THE PROBLEM: No image is to be carried over; reproduce the rest of the listing word for word.

DATA TO USE:
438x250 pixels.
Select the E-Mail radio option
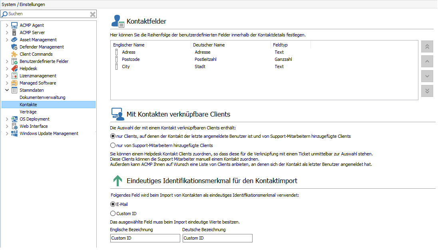tap(113, 204)
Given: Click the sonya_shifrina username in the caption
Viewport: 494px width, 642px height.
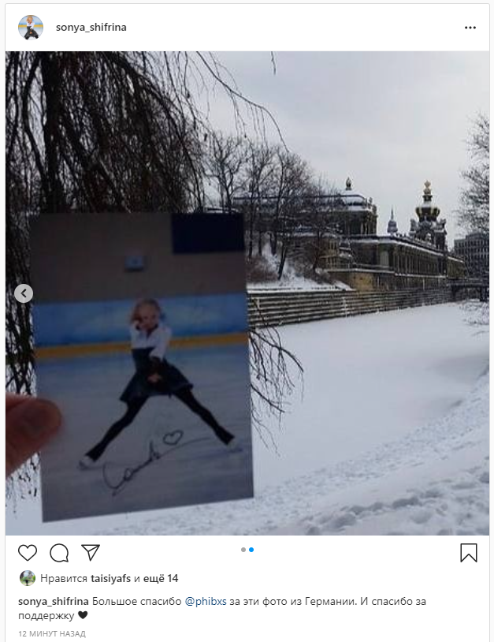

OUTPUT FOR THIS EXERCISE:
438x250 pixels.
Select the E-Mail radio option
tap(113, 204)
Given: Click the sonya_shifrina username in the caption
Viewport: 494px width, 642px height.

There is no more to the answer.